De kantonrechter heeft vastgesteld dat er geen rechtsgeldige ingebrekestelling is uitgebracht door ING Bank, wat noodzakelijk is voor de rechtsgeldige opeising van het krediet. De kantonrechter heeft ambtshalve getoetst of voldaan is aan de consumentrechtelijke regels en heeft geconcludeerd dat de overeenkomst 'rood staan studenten' geen opeisingsbeding bevat. Dit betekent dat deze overeenkomst doorloopt, maar dat de grondslag voor de vordering van ING Bank op dit punt komt te vervallen.

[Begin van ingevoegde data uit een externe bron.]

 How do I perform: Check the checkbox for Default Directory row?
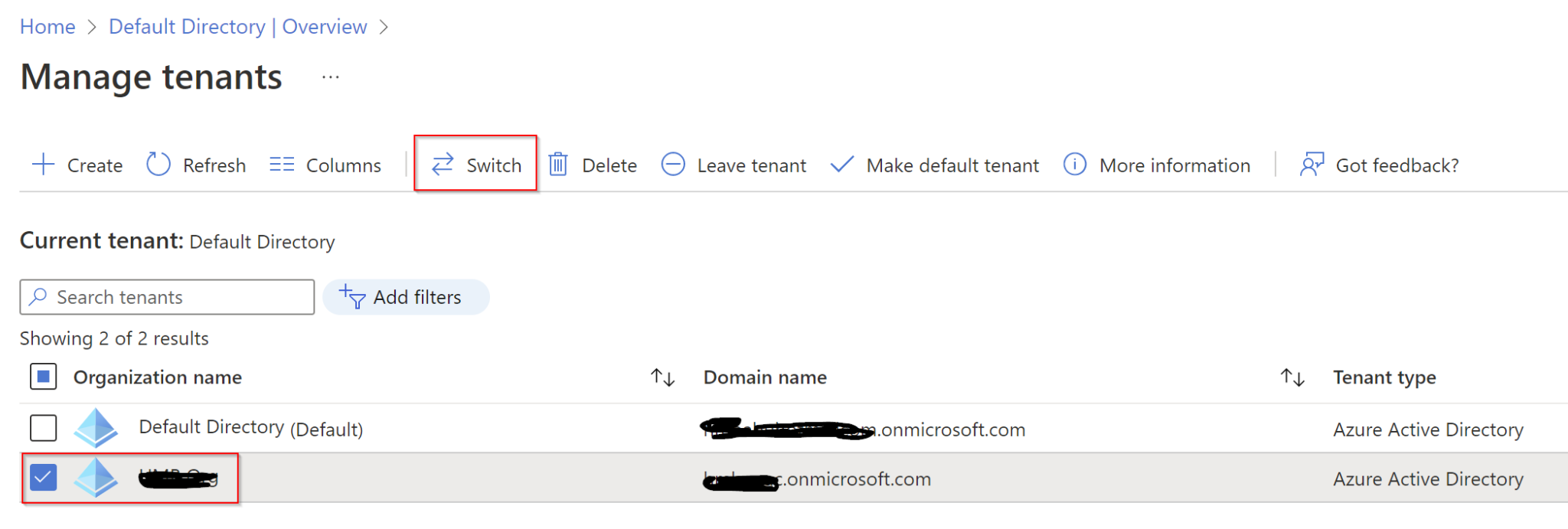click(44, 428)
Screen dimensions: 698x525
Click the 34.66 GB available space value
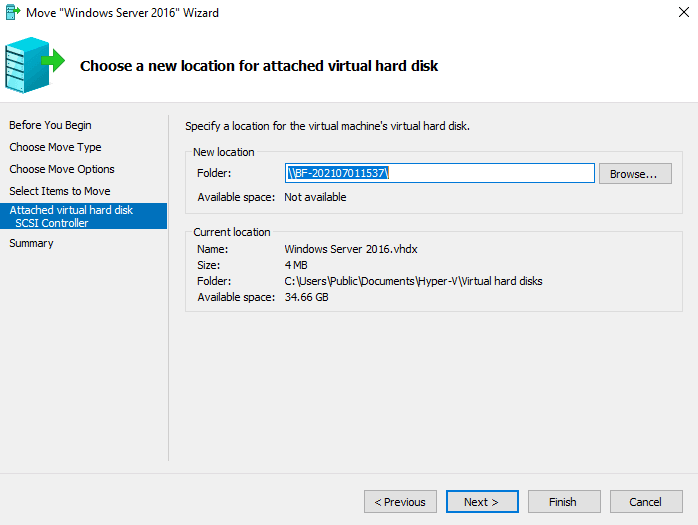point(306,297)
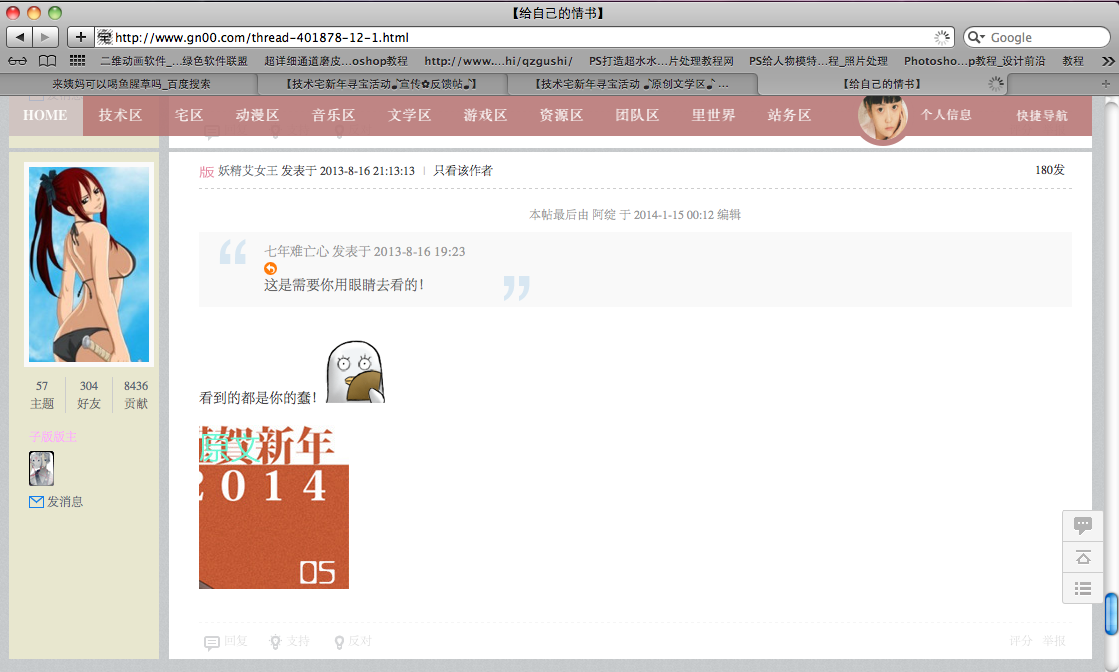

Daarnaast heeft de kantonrechter vastgesteld dat de ingebrekestelling die door ING Bank is verstuurd, niet voldoet aan de eisen die de wet stelt voor een rechtsgeldige ingebrekestelling. Hierdoor is niet gebleken dat het saldo rechtsgeldig is opgeëist. De kantonrechter heeft de vordering van ING Bank afgewezen en heeft ING Bank veroordeeld in de proceskosten, die aan de zijde van de gedaagde partij op nihil zijn begroot. Het vonnis is uitgesproken op 12 november 2019.